*What you should do*. Starting with the first line, transcribe the material exactly through to the last.

### Information provided

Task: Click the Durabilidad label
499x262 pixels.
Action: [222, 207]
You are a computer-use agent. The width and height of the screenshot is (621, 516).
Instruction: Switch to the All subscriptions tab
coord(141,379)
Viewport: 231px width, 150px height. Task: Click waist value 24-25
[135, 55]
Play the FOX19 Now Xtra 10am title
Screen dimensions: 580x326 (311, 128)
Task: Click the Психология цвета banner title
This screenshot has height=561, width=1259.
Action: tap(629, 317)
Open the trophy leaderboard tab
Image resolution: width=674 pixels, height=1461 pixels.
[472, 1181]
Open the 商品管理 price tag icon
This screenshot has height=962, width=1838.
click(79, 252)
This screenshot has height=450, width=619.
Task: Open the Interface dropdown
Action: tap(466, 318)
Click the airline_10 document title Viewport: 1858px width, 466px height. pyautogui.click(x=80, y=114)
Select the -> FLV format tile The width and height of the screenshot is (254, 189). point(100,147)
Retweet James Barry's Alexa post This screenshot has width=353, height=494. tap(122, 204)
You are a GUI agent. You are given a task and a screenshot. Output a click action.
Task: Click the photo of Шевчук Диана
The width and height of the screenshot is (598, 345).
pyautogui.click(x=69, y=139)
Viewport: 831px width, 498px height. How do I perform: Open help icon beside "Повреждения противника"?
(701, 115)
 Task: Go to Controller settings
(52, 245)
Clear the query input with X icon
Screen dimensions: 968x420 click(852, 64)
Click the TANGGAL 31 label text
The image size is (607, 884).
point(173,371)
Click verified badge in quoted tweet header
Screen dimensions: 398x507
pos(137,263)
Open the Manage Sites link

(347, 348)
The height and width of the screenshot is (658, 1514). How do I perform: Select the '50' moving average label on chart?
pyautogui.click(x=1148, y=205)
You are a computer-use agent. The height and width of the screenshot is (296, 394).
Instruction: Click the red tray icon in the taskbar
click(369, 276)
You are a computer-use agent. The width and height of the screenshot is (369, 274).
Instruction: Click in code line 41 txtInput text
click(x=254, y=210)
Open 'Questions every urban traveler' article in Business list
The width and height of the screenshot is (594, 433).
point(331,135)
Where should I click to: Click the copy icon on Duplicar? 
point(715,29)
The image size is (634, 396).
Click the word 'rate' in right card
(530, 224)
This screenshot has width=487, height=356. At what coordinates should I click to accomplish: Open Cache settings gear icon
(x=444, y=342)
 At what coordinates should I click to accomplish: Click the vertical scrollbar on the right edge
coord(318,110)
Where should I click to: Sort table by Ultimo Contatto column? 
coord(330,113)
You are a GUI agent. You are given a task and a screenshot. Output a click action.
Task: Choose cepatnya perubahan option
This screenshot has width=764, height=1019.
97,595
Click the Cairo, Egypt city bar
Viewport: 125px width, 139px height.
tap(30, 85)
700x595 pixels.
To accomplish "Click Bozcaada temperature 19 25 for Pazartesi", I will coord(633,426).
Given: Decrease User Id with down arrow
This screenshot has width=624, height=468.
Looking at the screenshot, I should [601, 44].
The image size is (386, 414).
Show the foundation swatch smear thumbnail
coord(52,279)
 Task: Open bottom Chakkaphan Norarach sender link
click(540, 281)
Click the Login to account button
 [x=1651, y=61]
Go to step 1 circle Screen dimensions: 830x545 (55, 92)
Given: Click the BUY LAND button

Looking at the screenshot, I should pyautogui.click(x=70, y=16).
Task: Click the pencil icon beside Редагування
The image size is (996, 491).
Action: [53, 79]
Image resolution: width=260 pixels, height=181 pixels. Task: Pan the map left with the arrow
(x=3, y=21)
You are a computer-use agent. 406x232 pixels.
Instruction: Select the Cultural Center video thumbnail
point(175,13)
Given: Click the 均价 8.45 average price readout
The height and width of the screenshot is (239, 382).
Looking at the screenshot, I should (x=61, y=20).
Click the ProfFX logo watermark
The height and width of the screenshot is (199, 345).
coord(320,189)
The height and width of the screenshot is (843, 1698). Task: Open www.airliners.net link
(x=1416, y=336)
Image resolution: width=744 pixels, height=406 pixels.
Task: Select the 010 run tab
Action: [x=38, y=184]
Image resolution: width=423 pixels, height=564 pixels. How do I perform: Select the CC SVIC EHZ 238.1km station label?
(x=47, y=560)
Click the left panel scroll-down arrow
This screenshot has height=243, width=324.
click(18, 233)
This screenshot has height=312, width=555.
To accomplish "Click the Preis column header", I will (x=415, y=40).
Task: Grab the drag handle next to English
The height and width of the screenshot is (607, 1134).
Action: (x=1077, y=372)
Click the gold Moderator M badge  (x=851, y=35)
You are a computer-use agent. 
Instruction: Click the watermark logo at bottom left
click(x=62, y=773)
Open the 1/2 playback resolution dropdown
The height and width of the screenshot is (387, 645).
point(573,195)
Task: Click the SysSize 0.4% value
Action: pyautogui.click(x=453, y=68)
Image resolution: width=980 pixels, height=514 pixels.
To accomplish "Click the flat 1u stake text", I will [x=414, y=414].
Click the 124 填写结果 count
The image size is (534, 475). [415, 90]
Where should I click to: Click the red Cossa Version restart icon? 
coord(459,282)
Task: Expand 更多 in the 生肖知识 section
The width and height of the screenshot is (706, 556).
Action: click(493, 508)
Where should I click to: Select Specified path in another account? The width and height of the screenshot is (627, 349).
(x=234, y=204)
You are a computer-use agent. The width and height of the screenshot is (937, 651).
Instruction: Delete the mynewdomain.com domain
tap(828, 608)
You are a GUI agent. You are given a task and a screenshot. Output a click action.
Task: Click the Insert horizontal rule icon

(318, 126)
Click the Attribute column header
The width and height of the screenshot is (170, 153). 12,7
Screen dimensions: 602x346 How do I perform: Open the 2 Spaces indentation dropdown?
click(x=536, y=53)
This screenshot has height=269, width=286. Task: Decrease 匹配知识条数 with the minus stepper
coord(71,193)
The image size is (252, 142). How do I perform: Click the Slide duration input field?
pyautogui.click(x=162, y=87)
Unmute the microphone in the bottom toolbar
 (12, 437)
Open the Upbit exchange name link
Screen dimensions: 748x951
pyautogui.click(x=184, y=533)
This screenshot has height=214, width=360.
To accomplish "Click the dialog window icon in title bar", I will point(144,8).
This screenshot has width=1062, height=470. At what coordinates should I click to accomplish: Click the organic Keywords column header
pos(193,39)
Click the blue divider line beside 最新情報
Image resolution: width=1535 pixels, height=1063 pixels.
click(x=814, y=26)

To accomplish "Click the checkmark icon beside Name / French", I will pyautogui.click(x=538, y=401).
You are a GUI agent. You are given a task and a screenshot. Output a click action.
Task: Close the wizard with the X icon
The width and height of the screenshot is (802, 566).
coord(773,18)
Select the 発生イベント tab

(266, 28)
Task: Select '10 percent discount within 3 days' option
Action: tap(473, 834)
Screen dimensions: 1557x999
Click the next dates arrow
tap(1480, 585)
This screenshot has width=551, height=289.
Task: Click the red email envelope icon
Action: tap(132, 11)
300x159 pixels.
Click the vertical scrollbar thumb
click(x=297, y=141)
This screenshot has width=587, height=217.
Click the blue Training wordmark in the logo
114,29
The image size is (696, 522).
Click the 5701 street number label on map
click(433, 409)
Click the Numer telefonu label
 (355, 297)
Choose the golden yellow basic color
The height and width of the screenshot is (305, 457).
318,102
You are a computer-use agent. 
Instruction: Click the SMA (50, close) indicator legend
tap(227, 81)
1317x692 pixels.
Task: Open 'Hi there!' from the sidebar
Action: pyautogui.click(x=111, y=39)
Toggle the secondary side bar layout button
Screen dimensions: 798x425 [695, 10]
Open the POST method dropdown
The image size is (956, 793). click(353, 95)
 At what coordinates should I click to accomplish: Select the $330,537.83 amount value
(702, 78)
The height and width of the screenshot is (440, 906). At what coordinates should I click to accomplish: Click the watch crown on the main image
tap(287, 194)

######

*Problem solution*.
Task: Click the Durabilidad label
499x262 pixels.
Action: [222, 207]
You are a computer-use agent. The width and height of the screenshot is (621, 516).
Instruction: Switch to the All subscriptions tab
coord(141,379)
Viewport: 231px width, 150px height. Task: Click waist value 24-25
[135, 55]
Play the FOX19 Now Xtra 10am title
Screen dimensions: 580x326 (311, 128)
Task: Click the Психология цвета banner title
This screenshot has height=561, width=1259.
Action: tap(629, 317)
Open the trophy leaderboard tab
Image resolution: width=674 pixels, height=1461 pixels.
[472, 1181]
Open the 商品管理 price tag icon
This screenshot has height=962, width=1838.
click(79, 252)
This screenshot has height=450, width=619.
Task: Open the Interface dropdown
Action: tap(466, 318)
Click the airline_10 document title Viewport: 1858px width, 466px height. pyautogui.click(x=80, y=114)
Select the -> FLV format tile The width and height of the screenshot is (254, 189). point(100,147)
Retweet James Barry's Alexa post This screenshot has width=353, height=494. tap(122, 204)
You are a GUI agent. You are given a task and a screenshot. Output a click action.
Task: Click the photo of Шевчук Диана
The width and height of the screenshot is (598, 345).
pyautogui.click(x=69, y=139)
Viewport: 831px width, 498px height. How do I perform: Open help icon beside "Повреждения противника"?
(701, 115)
 Task: Go to Controller settings
(52, 245)
Clear the query input with X icon
Screen dimensions: 968x420 click(852, 64)
Click the TANGGAL 31 label text
The image size is (607, 884).
point(173,371)
Click verified badge in quoted tweet header
Screen dimensions: 398x507
pos(137,263)
Open the Manage Sites link

(347, 348)
The height and width of the screenshot is (658, 1514). How do I perform: Select the '50' moving average label on chart?
pyautogui.click(x=1148, y=205)
You are a computer-use agent. The height and width of the screenshot is (296, 394).
Instruction: Click the red tray icon in the taskbar
click(369, 276)
You are a computer-use agent. The width and height of the screenshot is (369, 274).
Instruction: Click in code line 41 txtInput text
click(x=254, y=210)
Open 'Questions every urban traveler' article in Business list
The width and height of the screenshot is (594, 433).
point(331,135)
Where should I click to: Click the copy icon on Duplicar? 
point(715,29)
The image size is (634, 396).
Click the word 'rate' in right card
(530, 224)
This screenshot has width=487, height=356. At what coordinates should I click to accomplish: Open Cache settings gear icon
(x=444, y=342)
 At what coordinates should I click to accomplish: Click the vertical scrollbar on the right edge
coord(318,110)
Where should I click to: Sort table by Ultimo Contatto column? 
coord(330,113)
You are a GUI agent. You are given a task and a screenshot. Output a click action.
Task: Choose cepatnya perubahan option
This screenshot has width=764, height=1019.
97,595
Click the Cairo, Egypt city bar
Viewport: 125px width, 139px height.
tap(30, 85)
700x595 pixels.
To accomplish "Click Bozcaada temperature 19 25 for Pazartesi", I will coord(633,426).
Given: Decrease User Id with down arrow
This screenshot has width=624, height=468.
Looking at the screenshot, I should [601, 44].
The image size is (386, 414).
Show the foundation swatch smear thumbnail
coord(52,279)
 Task: Open bottom Chakkaphan Norarach sender link
click(540, 281)
Click the Login to account button
 [x=1651, y=61]
Go to step 1 circle Screen dimensions: 830x545 (55, 92)
Given: Click the BUY LAND button

Looking at the screenshot, I should pyautogui.click(x=70, y=16).
Task: Click the pencil icon beside Редагування
The image size is (996, 491).
Action: [53, 79]
Image resolution: width=260 pixels, height=181 pixels. Task: Pan the map left with the arrow
(x=3, y=21)
You are a computer-use agent. 406x232 pixels.
Instruction: Select the Cultural Center video thumbnail
point(175,13)
Given: Click the 均价 8.45 average price readout
The height and width of the screenshot is (239, 382).
Looking at the screenshot, I should (x=61, y=20).
Click the ProfFX logo watermark
The height and width of the screenshot is (199, 345).
coord(320,189)
The height and width of the screenshot is (843, 1698). Task: Open www.airliners.net link
(x=1416, y=336)
Image resolution: width=744 pixels, height=406 pixels.
Task: Select the 010 run tab
Action: [x=38, y=184]
Image resolution: width=423 pixels, height=564 pixels. How do I perform: Select the CC SVIC EHZ 238.1km station label?
(x=47, y=560)
Click the left panel scroll-down arrow
This screenshot has height=243, width=324.
click(18, 233)
This screenshot has height=312, width=555.
To accomplish "Click the Preis column header", I will (x=415, y=40).
Task: Grab the drag handle next to English
The height and width of the screenshot is (607, 1134).
Action: (x=1077, y=372)
Click the gold Moderator M badge  (x=851, y=35)
You are a computer-use agent. 
Instruction: Click the watermark logo at bottom left
click(x=62, y=773)
Open the 1/2 playback resolution dropdown
The height and width of the screenshot is (387, 645).
point(573,195)
Task: Click the SysSize 0.4% value
Action: pyautogui.click(x=453, y=68)
Image resolution: width=980 pixels, height=514 pixels.
To accomplish "Click the flat 1u stake text", I will [x=414, y=414].
Click the 124 填写结果 count
The image size is (534, 475). [415, 90]
Where should I click to: Click the red Cossa Version restart icon? 
coord(459,282)
Task: Expand 更多 in the 生肖知识 section
The width and height of the screenshot is (706, 556).
Action: click(493, 508)
Where should I click to: Select Specified path in another account? The width and height of the screenshot is (627, 349).
(x=234, y=204)
You are a computer-use agent. The width and height of the screenshot is (937, 651).
Instruction: Delete the mynewdomain.com domain
tap(828, 608)
You are a GUI agent. You are given a task and a screenshot. Output a click action.
Task: Click the Insert horizontal rule icon

(318, 126)
Click the Attribute column header
The width and height of the screenshot is (170, 153). 12,7
Screen dimensions: 602x346 How do I perform: Open the 2 Spaces indentation dropdown?
click(x=536, y=53)
This screenshot has height=269, width=286. Task: Decrease 匹配知识条数 with the minus stepper
coord(71,193)
The image size is (252, 142). How do I perform: Click the Slide duration input field?
pyautogui.click(x=162, y=87)
Unmute the microphone in the bottom toolbar
 (12, 437)
Open the Upbit exchange name link
Screen dimensions: 748x951
pyautogui.click(x=184, y=533)
This screenshot has height=214, width=360.
To accomplish "Click the dialog window icon in title bar", I will point(144,8).
This screenshot has width=1062, height=470. At what coordinates should I click to accomplish: Click the organic Keywords column header
pos(193,39)
Click the blue divider line beside 最新情報
Image resolution: width=1535 pixels, height=1063 pixels.
click(x=814, y=26)

To accomplish "Click the checkmark icon beside Name / French", I will pyautogui.click(x=538, y=401).
You are a GUI agent. You are given a task and a screenshot. Output a click action.
Task: Close the wizard with the X icon
The width and height of the screenshot is (802, 566).
coord(773,18)
Select the 発生イベント tab

(266, 28)
Task: Select '10 percent discount within 3 days' option
Action: tap(473, 834)
Screen dimensions: 1557x999
Click the next dates arrow
tap(1480, 585)
This screenshot has width=551, height=289.
Task: Click the red email envelope icon
Action: tap(132, 11)
300x159 pixels.
Click the vertical scrollbar thumb
click(x=297, y=141)
This screenshot has width=587, height=217.
Click the blue Training wordmark in the logo
114,29
The image size is (696, 522).
Click the 5701 street number label on map
click(433, 409)
Click the Numer telefonu label
 (355, 297)
Choose the golden yellow basic color
The height and width of the screenshot is (305, 457).
318,102
You are a computer-use agent. 
Instruction: Click the SMA (50, close) indicator legend
tap(227, 81)
1317x692 pixels.
Task: Open 'Hi there!' from the sidebar
Action: pyautogui.click(x=111, y=39)
Toggle the secondary side bar layout button
Screen dimensions: 798x425 [695, 10]
Open the POST method dropdown
The image size is (956, 793). click(353, 95)
 At what coordinates should I click to accomplish: Select the $330,537.83 amount value
(702, 78)
The height and width of the screenshot is (440, 906). At what coordinates should I click to accomplish: Click the watch crown on the main image
tap(287, 194)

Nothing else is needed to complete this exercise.